YouTube directors are beating Disney — and saving Hollywood
If you're a young movie director, you get your start on YouTube. Next: graduating to movie theaters, and crushing the competition.
A24
- YouTube is the world's biggest video site.
- So it makes sense that young directors would distribute their movies there, and find big audiences.
- Now Hollywood has realized those same directors could make "real" movies, and get big audiences, too.
Hollywood has been struggling to compete with YouTube for years.
Now it's trying a new strategy: hiring YouTubers. The early results look promising.
This weekend, "Backrooms," a moody horror movie based on an internet meme, looks like it could bring in astonishing $60 million at the box office — which means it will likely beat out Disney's new "Star Wars: The Mandalorian and Grogu." Director Kane Parsons has made stuff on YouTube for years, but this is his first film for theaters, which makes sense: He is 20 years old.
That follows the success of "Obsession," which has grossed $74 million in the last two weeks. It's made by 26-year-old Curry Barker, another YouTube veteran making his theatrical debut.
And those films came after Mark Fischbach, better known to his 38 million YouTube fans as Markiplier, brought out his "Iron Lung" movie, which he made for a reported $3 million and has now grossed $50 million.
Journalism Rules require me to point out that three things make up a bona fide trend. But I think we're actually talking about two different ideas here.
- When Fischbach made his movie, he self-financed and produced the whole thing, and asked his fans for help with distribution as well. Going to see "Iron Lung" was something you did because you liked Markiplier and wanted to support him.

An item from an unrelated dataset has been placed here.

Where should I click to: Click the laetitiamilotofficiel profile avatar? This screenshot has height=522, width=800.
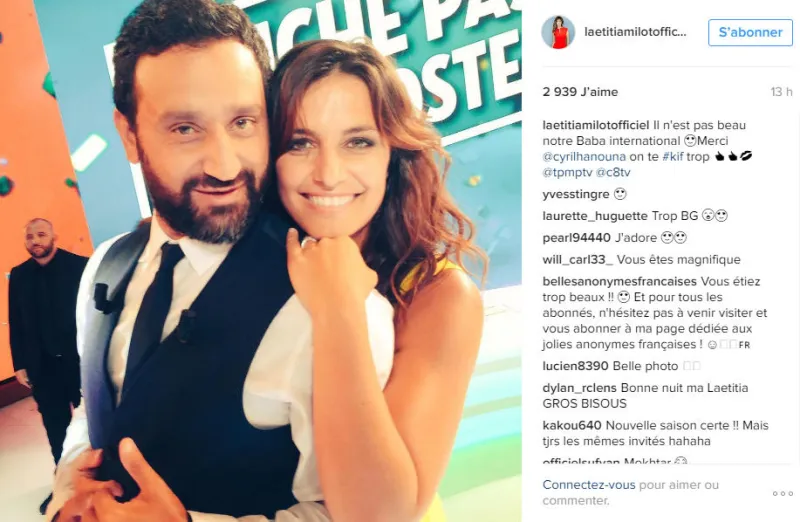click(x=558, y=32)
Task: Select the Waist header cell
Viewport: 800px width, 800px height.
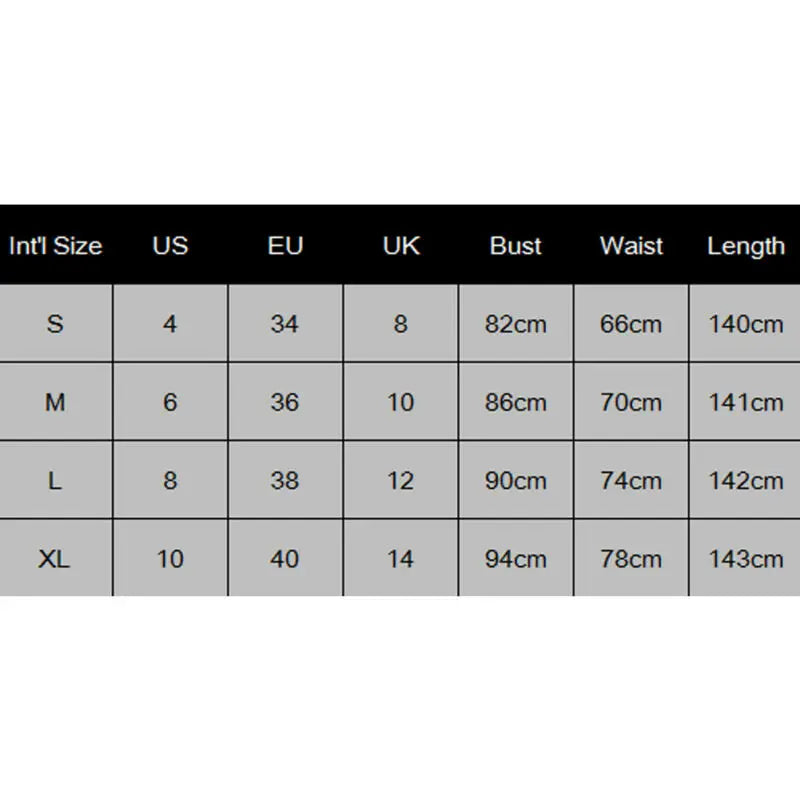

- Parsons and Barker also benefit from YouTube fandom. But their followings there are smaller than Fischbach's. More important: They are actively working within the Hollywood system, by making movies with established studios — A24 for "Backrooms," Blumhouse for "Obsession." That looks a lot more like Hollywood using YouTube as a farm team, where it can pluck promising online prospects and give them a shot at the big leagues.
Which isn't a new idea. Mainstream media has been using the internet broadly and YouTube specifically as an incubator for years, which is why you know who Justin Bieber and Issa Rae are. It's true for directors, too: Dan Trachtenberg, who made last year's "Predator: Badlands," announced himself to Hollywood back in 2011, with a 7-minute short based on the video game Portal.
It seems quite likely we will see a lot more of the "Backrooms" and "Obsession" model, simply because "making movies and putting them on YouTube" is such an obvious route for any young filmmaker. Martin Scorsese would have done the same thing, if he started out with an iPhone and a broadband connection.
To me, the more intriguing question is whether we will see more Markipliers: people who develop real followings on YouTube (or any other digital platform) who can convince their followers to look up from their phones and buy tickets to something.
That remains rare, but less than it used to be, which is why it's no longer shocking when podcasters (podcasters!) fill up theaters. Let's see if more directors go the "Iron Lung" route.